++++ RECORDS PROVIDED

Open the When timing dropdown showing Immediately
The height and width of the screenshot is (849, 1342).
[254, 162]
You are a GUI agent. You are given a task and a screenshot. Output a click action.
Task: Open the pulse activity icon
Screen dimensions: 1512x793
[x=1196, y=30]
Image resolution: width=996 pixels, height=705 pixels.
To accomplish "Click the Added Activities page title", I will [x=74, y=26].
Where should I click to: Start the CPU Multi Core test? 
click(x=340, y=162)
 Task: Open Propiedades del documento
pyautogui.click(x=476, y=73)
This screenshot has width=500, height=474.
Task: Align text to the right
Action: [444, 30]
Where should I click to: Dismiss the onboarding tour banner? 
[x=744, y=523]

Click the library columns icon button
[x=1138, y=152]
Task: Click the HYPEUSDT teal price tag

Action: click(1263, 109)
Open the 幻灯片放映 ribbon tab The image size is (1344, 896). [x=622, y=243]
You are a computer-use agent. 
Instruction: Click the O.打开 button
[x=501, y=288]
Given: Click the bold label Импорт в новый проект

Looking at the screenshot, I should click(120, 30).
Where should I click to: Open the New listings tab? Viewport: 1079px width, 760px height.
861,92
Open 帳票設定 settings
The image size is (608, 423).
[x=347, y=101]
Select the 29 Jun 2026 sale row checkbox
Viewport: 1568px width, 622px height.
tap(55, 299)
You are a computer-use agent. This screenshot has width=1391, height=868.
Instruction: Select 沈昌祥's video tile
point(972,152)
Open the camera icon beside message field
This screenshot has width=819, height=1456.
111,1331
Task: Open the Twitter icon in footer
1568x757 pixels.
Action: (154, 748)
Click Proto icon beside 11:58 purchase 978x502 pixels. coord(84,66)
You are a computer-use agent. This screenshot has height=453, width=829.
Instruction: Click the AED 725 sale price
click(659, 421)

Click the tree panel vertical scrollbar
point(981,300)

++++++++

Convert every line of the material into a JSON list of strings, one string per line, omitting blank lines.

• CORRECT OUTPUT:
[
  "Open the When timing dropdown showing Immediately",
  "The height and width of the screenshot is (849, 1342).",
  "[254, 162]",
  "You are a GUI agent. You are given a task and a screenshot. Output a click action.",
  "Task: Open the pulse activity icon",
  "Screen dimensions: 1512x793",
  "[x=1196, y=30]",
  "Image resolution: width=996 pixels, height=705 pixels.",
  "To accomplish \"Click the Added Activities page title\", I will [x=74, y=26].",
  "Where should I click to: Start the CPU Multi Core test? ",
  "click(x=340, y=162)",
  " Task: Open Propiedades del documento",
  "pyautogui.click(x=476, y=73)",
  "This screenshot has width=500, height=474.",
  "Task: Align text to the right",
  "Action: [444, 30]",
  "Where should I click to: Dismiss the onboarding tour banner? ",
  "[x=744, y=523]",
  "Click the library columns icon button",
  "[x=1138, y=152]",
  "Task: Click the HYPEUSDT teal price tag",
  "Action: click(1263, 109)",
  "Open the 幻灯片放映 ribbon tab The image size is (1344, 896). [x=622, y=243]",
  "You are a computer-use agent. ",
  "Instruction: Click the O.打开 button",
  "[x=501, y=288]",
  "Given: Click the bold label Импорт в новый проект",
  "Looking at the screenshot, I should click(120, 30).",
  "Where should I click to: Open the New listings tab? Viewport: 1079px width, 760px height.",
  "861,92",
  "Open 帳票設定 settings",
  "The image size is (608, 423).",
  "[x=347, y=101]",
  "Select the 29 Jun 2026 sale row checkbox",
  "Viewport: 1568px width, 622px height.",
  "tap(55, 299)",
  "You are a computer-use agent. This screenshot has width=1391, height=868.",
  "Instruction: Select 沈昌祥's video tile",
  "point(972,152)",
  "Open the camera icon beside message field",
  "This screenshot has width=819, height=1456.",
  "111,1331",
  "Task: Open the Twitter icon in footer",
  "1568x757 pixels.",
  "Action: (154, 748)",
  "Click Proto icon beside 11:58 purchase 978x502 pixels. coord(84,66)",
  "You are a computer-use agent. This screenshot has height=453, width=829.",
  "Instruction: Click the AED 725 sale price",
  "click(659, 421)",
  "Click the tree panel vertical scrollbar",
  "point(981,300)"
]